Flight detection not so savvy
Fortunately, there are not a lot of other flaws in Snow Leopard's capabilities.

One fix I hope Apple makes is to its new Data Detector for airline flights. Data Detectors are agents that scan text in Mail, TextEdit, and other (usually Apple) applications for certain kinds of content, such as dates or phone numbers, and offer pop-up menus for that data to let you work with it. For example, if you hover your mouse over a date in Mail, the pop-up menu that appears lets you create a calendar appointment.

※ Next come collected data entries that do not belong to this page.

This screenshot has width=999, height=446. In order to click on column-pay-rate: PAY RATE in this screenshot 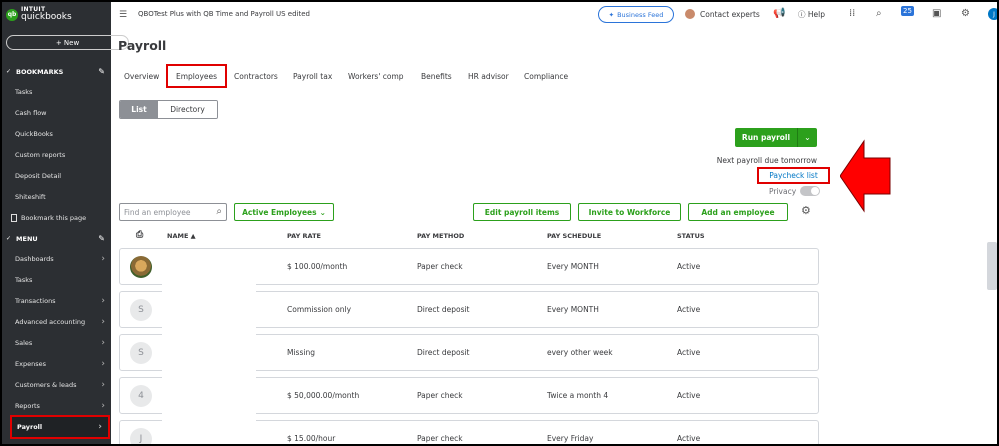, I will do `click(304, 236)`.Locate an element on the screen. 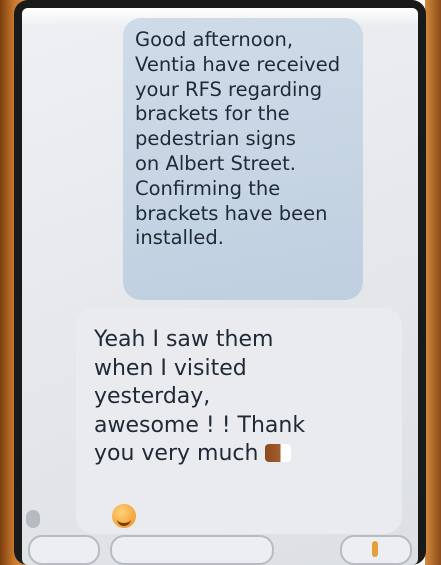 The width and height of the screenshot is (441, 565). smile-icon is located at coordinates (124, 516).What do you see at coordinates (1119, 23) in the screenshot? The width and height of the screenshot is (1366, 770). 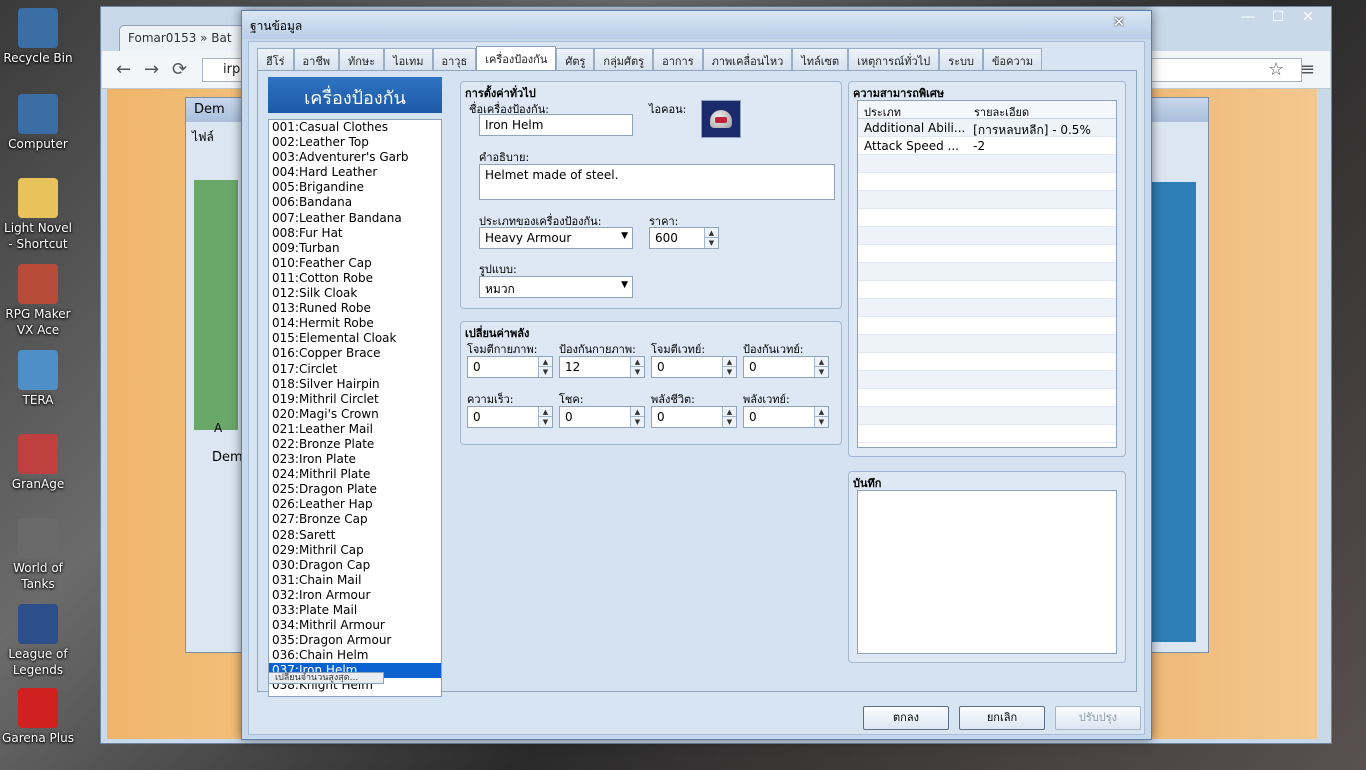 I see `dialog-close-button: ✕` at bounding box center [1119, 23]. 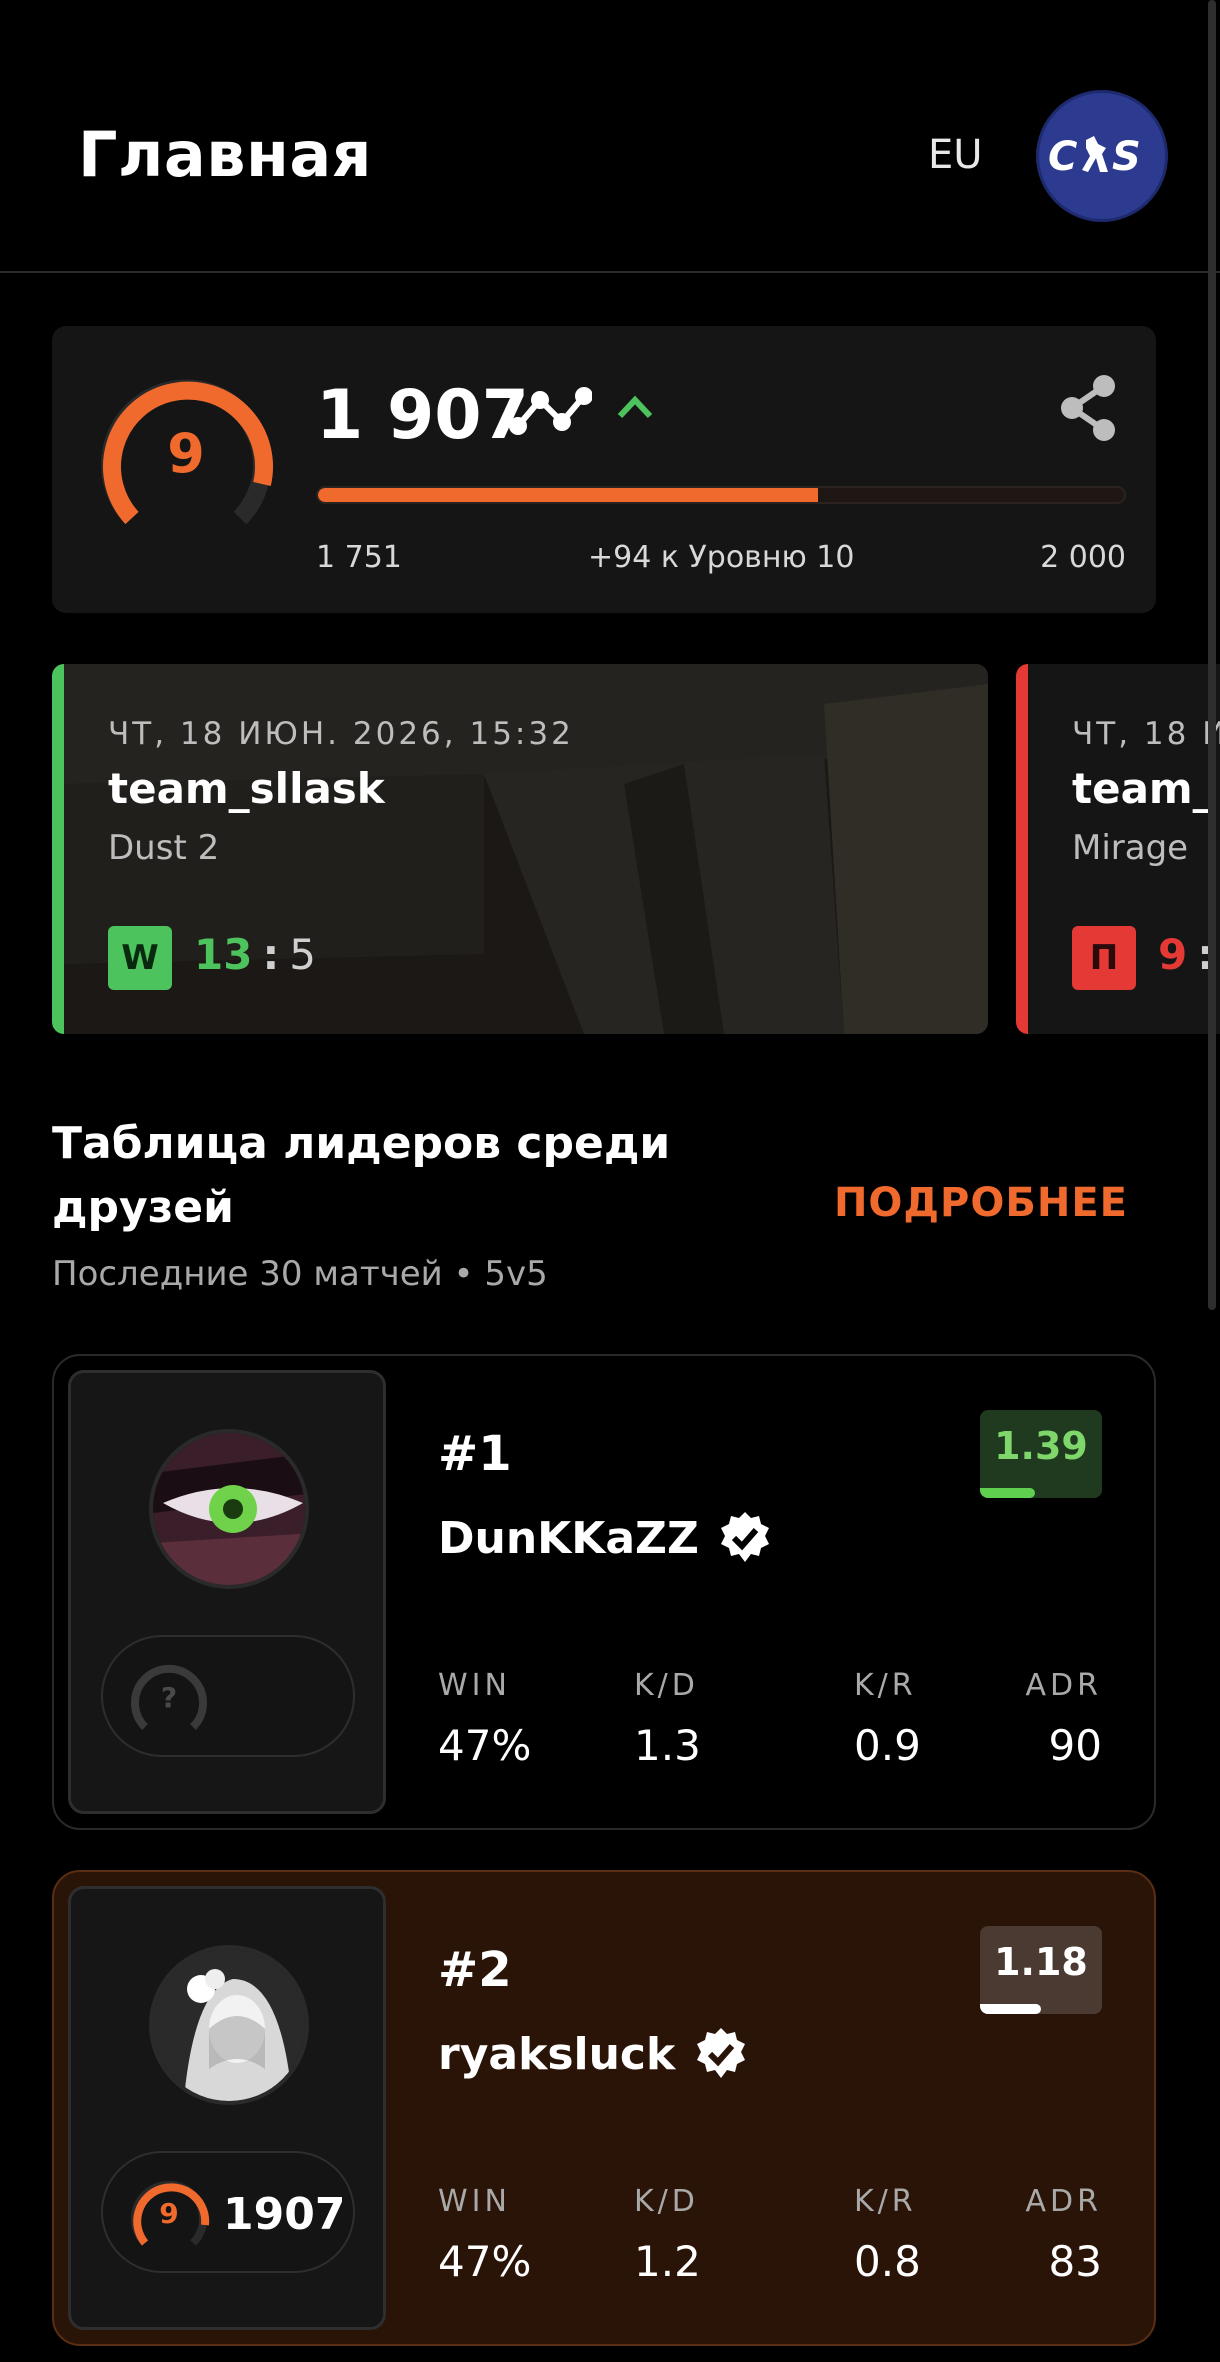 I want to click on elo-value: 1 907, so click(x=422, y=416).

Snow Leopard adds a Data Detector for flights to offer a "see the flight status" capability, but it only recognizes flights that use an airline's two-letter codes, such as "DL 589." Many reservation confirmation e-mails spell out the airline's name to be user-friendly, but Snow Leopard can't see those. So if your confirmation e-mail says "Delta Air Lines 589," Snow Leopard won't know it's a flight and not give you the oh-so-convenient option of checking the flight status with a single click.

One wish for a change
There is one changes I wish Apple had made in Snow Leopard: Although widgets never took off as expected given the hype a few years ago, Apple should still make its widgets work better. When you launch a widget (an applet), you lose access to the Finder, desktop, and all running applications -- and that's silly. Widgets should run like apps, allowing you to switch among whatever you want. Windows Vista and 7 do this right; so should Mac OS X.